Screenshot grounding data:
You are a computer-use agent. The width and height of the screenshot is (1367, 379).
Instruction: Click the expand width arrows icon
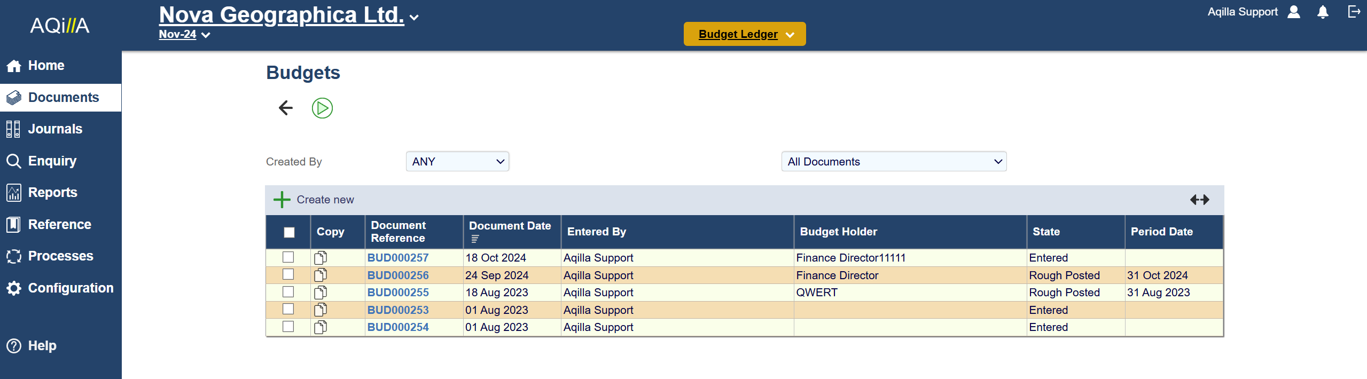point(1199,200)
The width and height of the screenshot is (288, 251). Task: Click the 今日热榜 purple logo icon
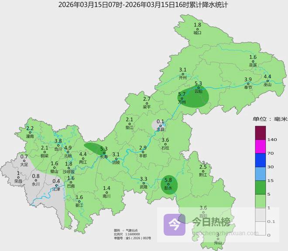174,225
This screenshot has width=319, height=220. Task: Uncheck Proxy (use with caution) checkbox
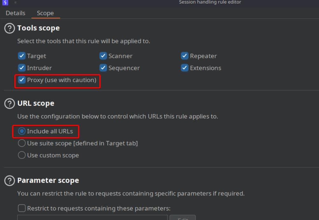point(22,80)
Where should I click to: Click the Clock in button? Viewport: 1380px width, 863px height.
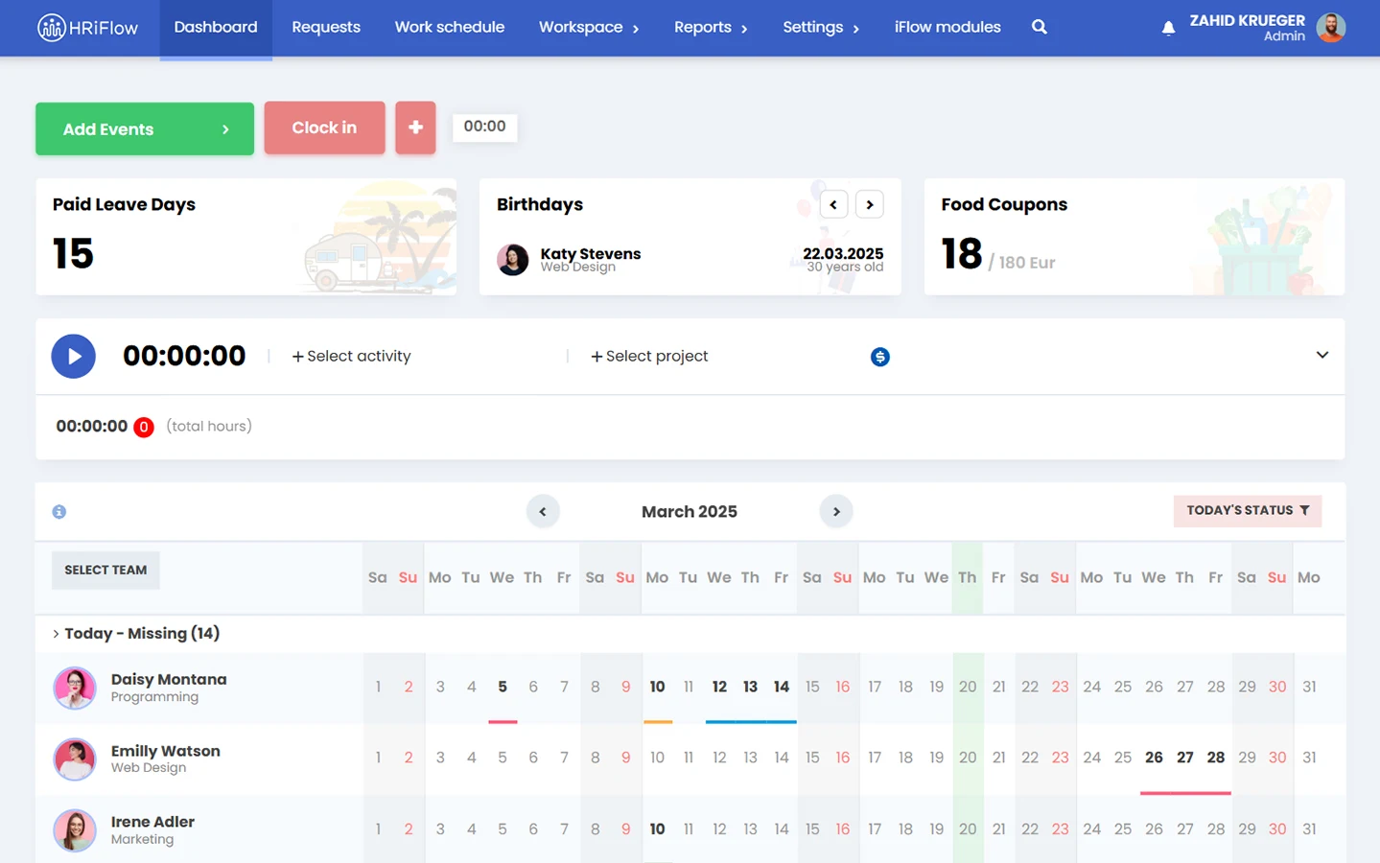point(324,128)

Activity |
All that is needed is an exact copy of the entries above, minus the pictures.

Result for this exercise |
You are a computer-use agent. The width and height of the screenshot is (1367, 379).
Instruction: Click the expand width arrows icon
point(1199,200)
The width and height of the screenshot is (288, 251). Task: Click the 今日热榜 purple logo icon
174,225
This screenshot has width=319, height=220. Task: Uncheck Proxy (use with caution) checkbox
point(22,80)
Where should I click to: Click the Clock in button? Viewport: 1380px width, 863px height.
point(324,128)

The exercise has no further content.